## WHAT TO WORK ON
1. Answer these questions about the thread on delayed query results, one line each:
(a) On what date did the reporter remove the duplicate entries?
(b) According to the linked mailing list post, on what day and at roughly what time does the weekly reload happen?
(c) How long does the current reload process take?
2. Name every day of the week that appears in the thread on delayed query results.
3. Extend the thread on delayed query results with a further reply that follows its final comment.

## DOCUMENT PASSAGE
-=-=-=-=-

Page MenuHomePhabricator

One week after SDC edits the data still shows up in WCQS queries
Closed, ResolvedPublic

Description

I have a query finding identical duplicate SDC entries for some statements. I removed the duplicates (see here on September 1 but today on September 6 the query still shows duplicates. WCQS should show us what is the data now, not a week ago.

Event Timeline

Restricted Application added a subscriber: Aklapper. · View Herald Transcript
Jarekt renamed this task from One week after SDC queries the data still shows up in WCQS queries to One week after SDC edits the data still shows up in WCQS queries.Sep 7 2020, 2:37 AM

What time on September 1st was this? According to https://lists.wikimedia.org/pipermail/commons-l/2020-August/008161.html it appears the data is reloaded every Tuesday around 9am UTC; perhaps after two days your changes will then manifest in the query result.

The process we have right now is that we use SDC dumps to reload the data each week. Dumps are made each Sunday, which means, that all the changes made between Aug 30th and Sep 6th will only show up in the dump released on Sep 6th. I pushed the update time from Tuesday to Monday, so that the change is visible faster, but it still dependent on the dump itself. Since the current process takes around 4h, we decided not to do the reload more often. Reload should happen today, so after today the change should be visible.

-=-=-=-=-

## MATERIAL PROVIDED

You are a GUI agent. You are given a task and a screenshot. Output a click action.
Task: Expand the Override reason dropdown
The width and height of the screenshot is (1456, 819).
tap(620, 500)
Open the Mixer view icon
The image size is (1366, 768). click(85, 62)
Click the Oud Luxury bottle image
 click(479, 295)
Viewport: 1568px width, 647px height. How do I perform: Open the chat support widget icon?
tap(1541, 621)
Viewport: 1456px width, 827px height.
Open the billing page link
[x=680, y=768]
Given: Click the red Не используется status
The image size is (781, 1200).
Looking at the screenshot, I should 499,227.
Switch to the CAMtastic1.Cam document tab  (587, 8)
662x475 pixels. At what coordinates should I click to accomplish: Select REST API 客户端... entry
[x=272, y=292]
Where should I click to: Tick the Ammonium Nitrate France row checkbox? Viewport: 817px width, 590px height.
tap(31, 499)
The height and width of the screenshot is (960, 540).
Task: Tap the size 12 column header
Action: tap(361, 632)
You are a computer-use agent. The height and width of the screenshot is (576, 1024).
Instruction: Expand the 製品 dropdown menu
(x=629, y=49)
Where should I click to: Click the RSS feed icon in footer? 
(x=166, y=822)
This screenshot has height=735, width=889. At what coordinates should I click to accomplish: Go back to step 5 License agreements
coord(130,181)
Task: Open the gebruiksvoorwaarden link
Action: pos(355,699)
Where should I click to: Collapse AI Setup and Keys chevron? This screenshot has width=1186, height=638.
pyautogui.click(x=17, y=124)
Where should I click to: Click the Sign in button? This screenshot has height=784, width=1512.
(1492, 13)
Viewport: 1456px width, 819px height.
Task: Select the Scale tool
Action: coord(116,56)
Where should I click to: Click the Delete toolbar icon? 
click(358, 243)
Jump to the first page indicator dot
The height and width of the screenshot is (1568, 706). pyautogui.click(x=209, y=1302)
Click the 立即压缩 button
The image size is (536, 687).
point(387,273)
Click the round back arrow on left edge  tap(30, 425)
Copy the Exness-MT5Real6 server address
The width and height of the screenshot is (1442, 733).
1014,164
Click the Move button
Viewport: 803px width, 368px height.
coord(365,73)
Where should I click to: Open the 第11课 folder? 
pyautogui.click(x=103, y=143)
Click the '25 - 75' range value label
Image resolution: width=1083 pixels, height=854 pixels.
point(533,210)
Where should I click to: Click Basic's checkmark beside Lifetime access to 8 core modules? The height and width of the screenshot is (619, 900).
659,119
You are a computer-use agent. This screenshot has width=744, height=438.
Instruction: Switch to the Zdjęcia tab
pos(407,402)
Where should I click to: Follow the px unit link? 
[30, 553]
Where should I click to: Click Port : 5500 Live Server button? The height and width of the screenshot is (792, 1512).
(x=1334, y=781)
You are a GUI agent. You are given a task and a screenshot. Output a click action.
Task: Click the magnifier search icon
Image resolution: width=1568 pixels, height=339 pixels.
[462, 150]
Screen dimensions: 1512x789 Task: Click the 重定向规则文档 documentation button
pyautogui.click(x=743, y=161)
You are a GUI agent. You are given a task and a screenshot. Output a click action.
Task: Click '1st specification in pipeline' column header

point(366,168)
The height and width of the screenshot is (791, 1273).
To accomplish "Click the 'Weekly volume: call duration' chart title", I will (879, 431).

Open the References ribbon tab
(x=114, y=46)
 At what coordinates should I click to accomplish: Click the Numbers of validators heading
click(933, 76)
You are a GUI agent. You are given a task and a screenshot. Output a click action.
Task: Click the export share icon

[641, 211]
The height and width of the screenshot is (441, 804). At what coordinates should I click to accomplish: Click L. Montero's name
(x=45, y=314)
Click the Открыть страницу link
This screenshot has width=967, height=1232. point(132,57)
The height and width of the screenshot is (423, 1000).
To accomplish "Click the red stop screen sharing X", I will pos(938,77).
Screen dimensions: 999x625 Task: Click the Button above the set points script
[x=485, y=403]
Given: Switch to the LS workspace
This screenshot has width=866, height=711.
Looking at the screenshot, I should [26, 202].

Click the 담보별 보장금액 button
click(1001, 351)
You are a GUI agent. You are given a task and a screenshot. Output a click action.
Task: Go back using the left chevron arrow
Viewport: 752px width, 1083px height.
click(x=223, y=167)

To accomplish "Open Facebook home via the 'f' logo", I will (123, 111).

-=-=-=-=-

## ANSWERS BELOW
1.
(a) September 1
(b) Every Tuesday around 9am UTC
(c) Around 4 hours

2. Tuesday, Sunday, Monday

3.
Please note that this is a limitation of the beta service - real time updates will be implemented at some point.

This comment was removed by Zbyszko.

Today's reload happened and if this (https://tinyurl.com/y5vd95rm) query is correct, there are no duplicates. @Jarekt, can you confirm?

I can confirm that my query works as expected today all the found duplicates were real. I did not realized that we had at maximum one week lag between edit and the update of WCQS. The length of that lag was my concern, but it sounds like it will not be addressed in beta version

Gehel claimed this task.